▸ EXERCISES
a - According to the Bisingen passage, on what date was the concentration camp cemetery inaugurated?
b - Rewrite the Bisingen passage from "As interesting as" to "destroyed their documents.", swapping "French troops" out for "occupying forces".

### PAGE EXTRACT ###

As interesting as the historical events surrounding the Bisingen concentration camp in 1944/45,are the later developments that began to take place immediately after the evacuation of the camp in April 1945. Traces were covered up even before the French troops arrived: Mayor of Bisingen had all the documents burned, including the death reports of the concentration camp victims; the SS also destroyed their documents.
Post-war Years: Concentration Camp Cemetery
At the end of 1946, the French occupation forces ordered the exhumation of the mass graves by inmates from the Reutlingen political detention camp. After unsuccessful attempts at identification, the 1158 ramains of the inmates of the War Crimes Balingen Camp were reburied on the site of what is now the concentration camp cemetery. Each grave received a wooden cross. The cemetery was inaugurated on April 29, 1947. It was the first and for a long time the only memorial site for the victims of the Bisingen concentration camp.
In the 1950s and 1960s there was a discussion about the name and signage of the cemetery. When the French signpost "Cimetière d'Honneur" (Cemetery of Honor) withered, the Association of Victims of the Nazi Regime in Baden-Württemberg (VVN) 1956 suggested replacing it with a sign saying "Concentration Camp Cemetery". While the Hohenzoller State Building Authority Sigmaringen suggested the name "war grave site,” the Hechingen district office decided in 1961 for the inscription “Ehrenfriedhof" (Honorary Cemetery). The reason given was that "it was absolutely appropriate to keep the memory of the crimes of National Socialism alive among the local population. However, there was no reason for indirectly pointing out the crimes of National Socialism to the foreigners who drive in large numbers on the federal highway 27, which serves as an international thoroughfare."
1950s and 1960s: Oil Slate Site and Hometown Book
On the site of the oil shale works in Kuhloch more was concealed than remembered too. From 1953 to 1956, the community planted around 170,000 trees and hedges, which soon overran the traces of production facilities and forced labor. In July 1969, the Bisingen football club opened a field situated on top of the former charcoal kiln. A memorial stone in the form of a truncated pyramid was erected not far from there as a "memorial". The cryptic inscription reads: "Wanderer, if you pass here, remember those whose lives were taken before they had lived it meaningfully." This saying is repeated on two side panels in French and Latin.

### EXTRACTED INFORMATION ###

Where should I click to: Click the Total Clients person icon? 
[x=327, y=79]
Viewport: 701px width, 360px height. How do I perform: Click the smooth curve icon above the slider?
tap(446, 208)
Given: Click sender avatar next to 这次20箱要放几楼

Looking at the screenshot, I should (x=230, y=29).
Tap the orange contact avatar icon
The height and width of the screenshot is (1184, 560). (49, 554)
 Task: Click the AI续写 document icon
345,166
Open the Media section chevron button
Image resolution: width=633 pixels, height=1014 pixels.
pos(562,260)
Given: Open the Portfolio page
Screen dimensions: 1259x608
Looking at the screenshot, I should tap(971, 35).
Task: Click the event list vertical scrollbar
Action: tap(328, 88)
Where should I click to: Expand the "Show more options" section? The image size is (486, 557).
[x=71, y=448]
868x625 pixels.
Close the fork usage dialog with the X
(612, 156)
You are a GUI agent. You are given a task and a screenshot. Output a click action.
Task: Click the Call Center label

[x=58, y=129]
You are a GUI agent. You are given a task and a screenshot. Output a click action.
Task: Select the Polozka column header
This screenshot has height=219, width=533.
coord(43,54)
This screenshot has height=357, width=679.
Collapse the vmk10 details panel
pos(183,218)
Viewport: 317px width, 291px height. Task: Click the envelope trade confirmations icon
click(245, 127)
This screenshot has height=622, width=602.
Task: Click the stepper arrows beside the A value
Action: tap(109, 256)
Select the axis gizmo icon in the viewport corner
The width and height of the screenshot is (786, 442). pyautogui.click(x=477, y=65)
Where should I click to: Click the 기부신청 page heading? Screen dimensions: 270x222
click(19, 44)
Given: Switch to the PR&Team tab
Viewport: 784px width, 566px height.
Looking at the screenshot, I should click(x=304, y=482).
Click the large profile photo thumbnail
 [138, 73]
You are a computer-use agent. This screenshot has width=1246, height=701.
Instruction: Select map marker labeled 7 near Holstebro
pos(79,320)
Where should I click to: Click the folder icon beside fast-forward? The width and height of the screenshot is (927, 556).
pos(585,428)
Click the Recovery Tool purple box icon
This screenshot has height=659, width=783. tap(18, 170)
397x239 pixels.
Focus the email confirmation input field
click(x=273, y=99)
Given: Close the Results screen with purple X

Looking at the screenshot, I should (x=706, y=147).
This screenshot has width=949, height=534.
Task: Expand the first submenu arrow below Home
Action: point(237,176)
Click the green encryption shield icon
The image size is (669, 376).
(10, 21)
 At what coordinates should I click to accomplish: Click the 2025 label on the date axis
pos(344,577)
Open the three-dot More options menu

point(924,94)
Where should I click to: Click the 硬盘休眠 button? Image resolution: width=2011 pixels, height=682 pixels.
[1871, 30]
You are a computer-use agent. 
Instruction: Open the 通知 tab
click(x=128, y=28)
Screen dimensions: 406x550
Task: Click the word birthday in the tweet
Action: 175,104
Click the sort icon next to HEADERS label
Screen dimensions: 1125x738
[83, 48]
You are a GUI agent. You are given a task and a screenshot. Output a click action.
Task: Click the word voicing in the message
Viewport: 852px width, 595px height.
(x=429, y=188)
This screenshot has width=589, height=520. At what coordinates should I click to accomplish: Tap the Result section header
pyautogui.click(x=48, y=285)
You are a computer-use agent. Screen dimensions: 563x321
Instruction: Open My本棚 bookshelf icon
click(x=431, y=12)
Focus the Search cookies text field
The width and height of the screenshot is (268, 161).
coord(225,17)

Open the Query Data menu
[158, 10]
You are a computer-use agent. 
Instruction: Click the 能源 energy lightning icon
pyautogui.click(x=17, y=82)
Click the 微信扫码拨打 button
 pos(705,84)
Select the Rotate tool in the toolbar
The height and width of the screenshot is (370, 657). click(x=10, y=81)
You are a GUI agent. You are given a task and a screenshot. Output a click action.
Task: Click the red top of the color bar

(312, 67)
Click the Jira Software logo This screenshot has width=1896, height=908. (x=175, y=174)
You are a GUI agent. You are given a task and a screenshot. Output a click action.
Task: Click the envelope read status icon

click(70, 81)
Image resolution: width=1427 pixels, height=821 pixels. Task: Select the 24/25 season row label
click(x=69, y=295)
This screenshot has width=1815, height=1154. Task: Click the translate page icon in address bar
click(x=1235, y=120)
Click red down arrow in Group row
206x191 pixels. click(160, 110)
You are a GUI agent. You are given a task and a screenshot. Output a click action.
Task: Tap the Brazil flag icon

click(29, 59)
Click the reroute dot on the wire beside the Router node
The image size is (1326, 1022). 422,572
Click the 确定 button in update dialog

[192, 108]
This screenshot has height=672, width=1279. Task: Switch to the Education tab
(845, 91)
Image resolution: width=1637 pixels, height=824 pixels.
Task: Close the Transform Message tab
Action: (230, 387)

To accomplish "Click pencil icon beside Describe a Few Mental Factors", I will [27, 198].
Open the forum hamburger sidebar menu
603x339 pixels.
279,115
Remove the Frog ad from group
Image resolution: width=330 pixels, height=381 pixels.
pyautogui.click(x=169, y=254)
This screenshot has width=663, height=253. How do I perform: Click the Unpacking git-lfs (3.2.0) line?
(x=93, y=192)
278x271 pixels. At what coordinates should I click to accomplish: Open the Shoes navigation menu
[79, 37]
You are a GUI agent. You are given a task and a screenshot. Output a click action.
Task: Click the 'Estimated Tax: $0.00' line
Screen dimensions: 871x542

###

▸ TASK SOLUTIONS
a - April 29, 1947

b -
As interesting as the historical events surrounding the Bisingen concentration camp in 1944/45,are the later developments that began to take place immediately after the evacuation of the camp in April 1945. Traces were covered up even before the occupying forces arrived: Mayor of Bisingen had all the documents burned, including the death reports of the concentration camp victims; the SS also destroyed their documents.